Today’s Health Activist Writer’s Monthly Challenge prompt is to write a question sort of like a Yahoo Question and then answer it. I thought about it for a few hours, and I decided to write about a question I have been asked.
Do you really think children can have Schizophrenia?
The short answer? Yes. I do.
The long answer? If you’d asked me that 10 years ago, I wouldn’t have believed it. Science tells us that Schizophrenia most commonly shows in men between the ages of 15 and 24, as late as 30 in women. I’d never heard of a child who heard voices or had delusional thoughts. I didn’t recognize it in my own son. Oh sure – looking back, the signs were there, and hindsight has given me the ability to recognize those signs in family videos and memories that I didn’t see or understand then. When it was first raised as a possibility – Tim was eight – I dismissed it. When I was told he had hallucinations during his first inpatient stay, I told the doctor HE was the crazy one. But when puberty hit and all hell broke loose, and Tim was better able to verbalize what was going on in his head, there was no more denying it. My sweet boy was psychotic.
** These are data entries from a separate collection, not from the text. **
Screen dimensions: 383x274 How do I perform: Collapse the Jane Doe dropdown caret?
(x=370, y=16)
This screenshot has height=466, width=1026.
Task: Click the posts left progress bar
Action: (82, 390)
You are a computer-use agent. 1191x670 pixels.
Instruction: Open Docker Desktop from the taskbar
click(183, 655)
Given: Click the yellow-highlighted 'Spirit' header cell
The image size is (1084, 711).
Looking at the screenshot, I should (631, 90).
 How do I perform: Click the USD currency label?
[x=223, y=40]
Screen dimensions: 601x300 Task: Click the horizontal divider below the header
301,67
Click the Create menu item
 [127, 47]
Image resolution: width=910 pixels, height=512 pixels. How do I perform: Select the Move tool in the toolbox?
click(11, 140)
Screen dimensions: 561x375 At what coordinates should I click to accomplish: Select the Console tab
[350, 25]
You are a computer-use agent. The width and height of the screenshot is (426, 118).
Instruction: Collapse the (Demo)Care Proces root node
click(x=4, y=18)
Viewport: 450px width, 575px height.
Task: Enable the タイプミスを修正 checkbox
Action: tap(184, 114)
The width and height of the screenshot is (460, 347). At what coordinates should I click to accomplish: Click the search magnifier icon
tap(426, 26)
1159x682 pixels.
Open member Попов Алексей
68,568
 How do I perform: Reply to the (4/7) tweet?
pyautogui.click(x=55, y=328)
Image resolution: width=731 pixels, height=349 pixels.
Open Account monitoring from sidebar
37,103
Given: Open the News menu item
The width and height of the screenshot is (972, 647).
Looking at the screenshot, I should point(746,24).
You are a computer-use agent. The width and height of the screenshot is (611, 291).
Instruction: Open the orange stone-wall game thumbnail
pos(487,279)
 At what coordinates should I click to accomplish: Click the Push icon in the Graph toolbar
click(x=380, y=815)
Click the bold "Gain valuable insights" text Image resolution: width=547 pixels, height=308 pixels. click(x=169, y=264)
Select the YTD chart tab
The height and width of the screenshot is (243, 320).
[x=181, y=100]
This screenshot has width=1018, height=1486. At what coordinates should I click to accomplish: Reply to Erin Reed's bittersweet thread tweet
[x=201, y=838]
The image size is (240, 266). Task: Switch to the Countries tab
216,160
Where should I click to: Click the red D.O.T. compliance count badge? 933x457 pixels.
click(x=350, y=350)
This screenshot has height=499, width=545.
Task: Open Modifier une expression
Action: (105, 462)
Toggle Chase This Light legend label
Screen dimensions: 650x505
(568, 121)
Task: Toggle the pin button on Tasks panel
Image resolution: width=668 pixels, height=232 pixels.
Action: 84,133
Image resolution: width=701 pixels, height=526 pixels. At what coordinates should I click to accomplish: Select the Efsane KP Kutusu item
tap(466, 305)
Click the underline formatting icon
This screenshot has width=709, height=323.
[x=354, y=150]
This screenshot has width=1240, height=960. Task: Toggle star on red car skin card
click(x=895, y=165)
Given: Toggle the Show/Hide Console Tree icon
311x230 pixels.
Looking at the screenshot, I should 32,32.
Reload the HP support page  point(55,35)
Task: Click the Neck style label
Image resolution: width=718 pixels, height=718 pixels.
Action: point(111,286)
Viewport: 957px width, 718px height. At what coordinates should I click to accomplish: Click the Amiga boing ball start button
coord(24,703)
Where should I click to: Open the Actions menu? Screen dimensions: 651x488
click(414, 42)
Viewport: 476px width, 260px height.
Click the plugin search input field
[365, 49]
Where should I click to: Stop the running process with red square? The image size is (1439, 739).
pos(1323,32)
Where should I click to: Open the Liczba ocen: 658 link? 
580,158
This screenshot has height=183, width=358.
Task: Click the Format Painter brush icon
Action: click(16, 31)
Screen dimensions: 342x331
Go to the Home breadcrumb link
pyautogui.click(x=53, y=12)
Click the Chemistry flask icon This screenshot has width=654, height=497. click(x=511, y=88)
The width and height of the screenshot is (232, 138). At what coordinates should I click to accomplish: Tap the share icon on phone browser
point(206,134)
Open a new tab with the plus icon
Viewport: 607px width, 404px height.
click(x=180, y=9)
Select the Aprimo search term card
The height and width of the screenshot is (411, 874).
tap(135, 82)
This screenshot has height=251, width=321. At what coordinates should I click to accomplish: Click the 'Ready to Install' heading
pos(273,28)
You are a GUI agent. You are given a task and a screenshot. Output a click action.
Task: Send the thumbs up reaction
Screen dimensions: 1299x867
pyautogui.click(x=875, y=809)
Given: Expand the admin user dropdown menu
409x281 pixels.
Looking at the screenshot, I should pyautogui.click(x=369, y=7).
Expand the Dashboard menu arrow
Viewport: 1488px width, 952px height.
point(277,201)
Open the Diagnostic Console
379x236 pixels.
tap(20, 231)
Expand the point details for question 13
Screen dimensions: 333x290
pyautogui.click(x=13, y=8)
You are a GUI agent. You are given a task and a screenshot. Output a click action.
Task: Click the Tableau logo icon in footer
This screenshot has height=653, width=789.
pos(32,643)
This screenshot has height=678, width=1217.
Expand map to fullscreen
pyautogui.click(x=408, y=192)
I think it’s hard for anyone to believe, parent or professional, unless they’ve seen it unfold in front of them. I’ll never forget Tim’s first caseworker at his residential center calling me after seeing Tim in a full-blown psychotic episode. He sounded like he’d seen Big Foot. “I’ve never seen Tim like that, it was scary!” he said. “Have you ever seen him like that?” I snickered – I couldn’t help it – and replied, “of course, why do you think he’s there?”
I’ve heard statistics that say Childhood Onset Schizophrenia afflicts 1 in 1,000 kids, 1 in 10,000 kids, and 1 in 50,000 kids, all from reputable sources. I think that reflects just how hard it is to diagnose definitively, and how much we collectively don’t want to believe it’s possible. But it is possible. I’m raising it.